*Task*
Look through the entries below and show every line containing the word "Given".

*Records for this task*
######

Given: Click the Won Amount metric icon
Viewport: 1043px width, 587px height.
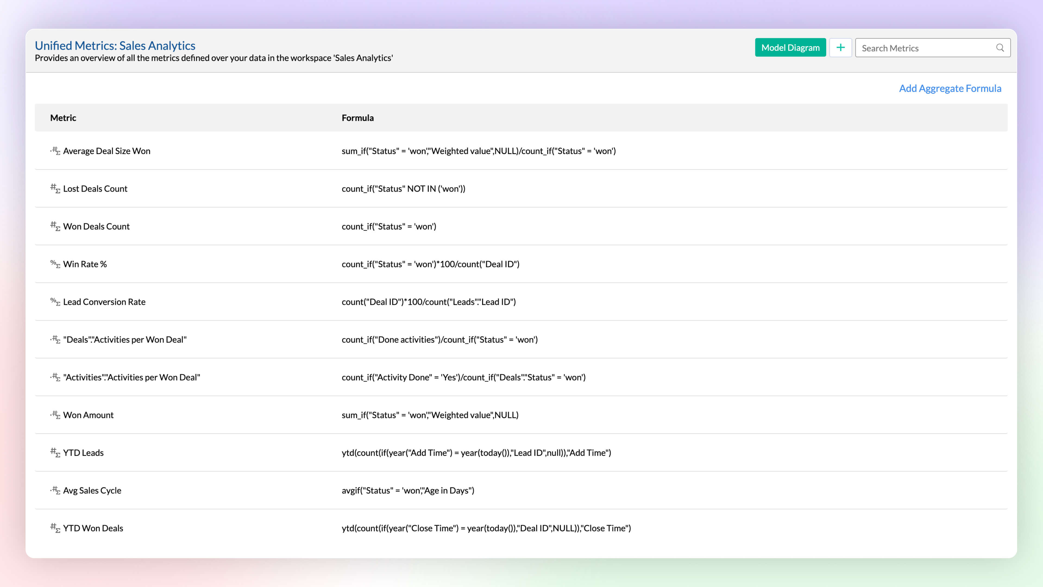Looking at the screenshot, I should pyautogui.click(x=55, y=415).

######

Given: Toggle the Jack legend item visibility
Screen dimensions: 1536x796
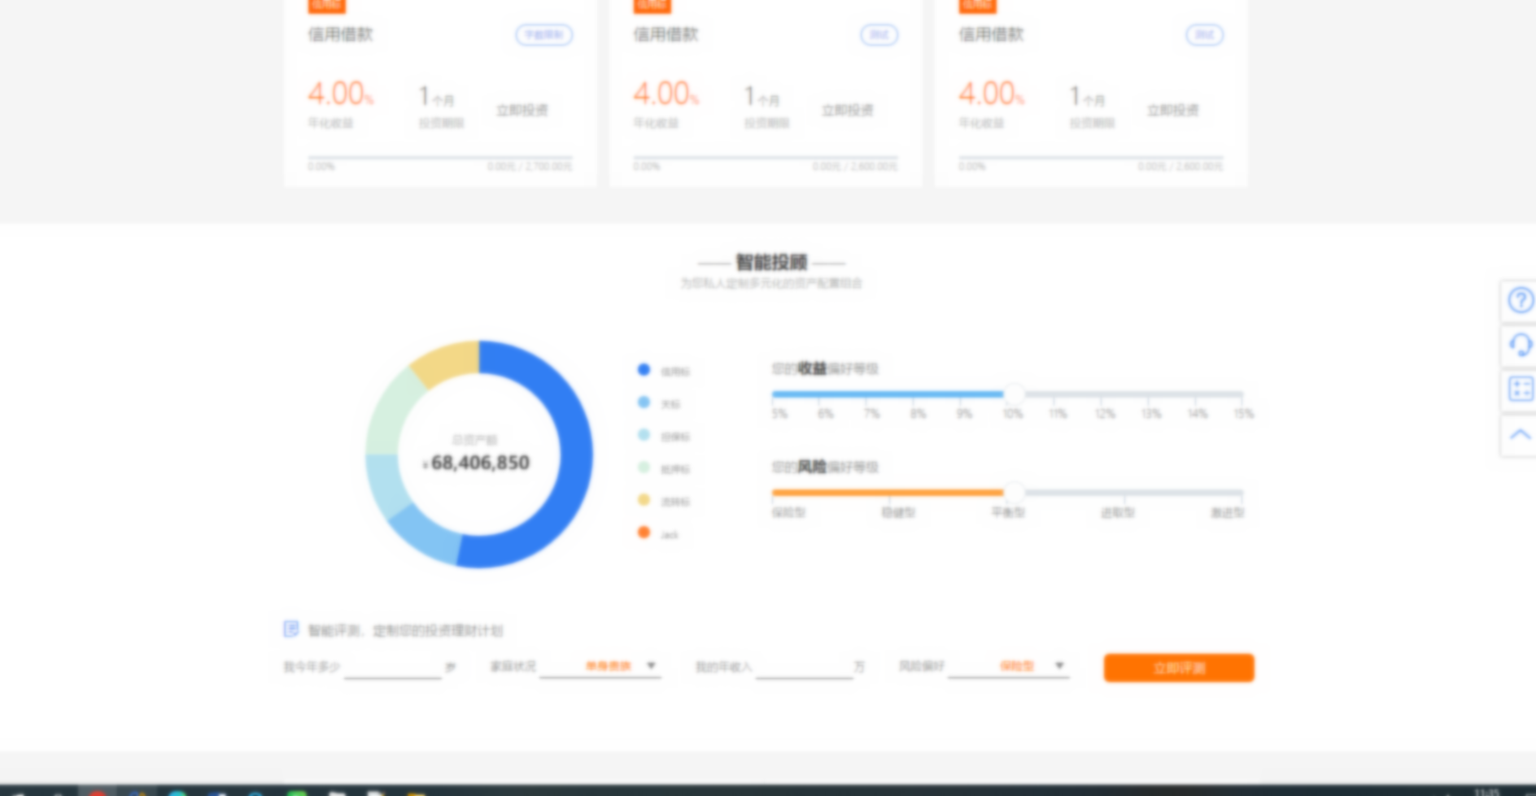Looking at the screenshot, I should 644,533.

######

*Exercise answer*
Given: Click the Won Amount metric icon
Given: Toggle the Jack legend item visibility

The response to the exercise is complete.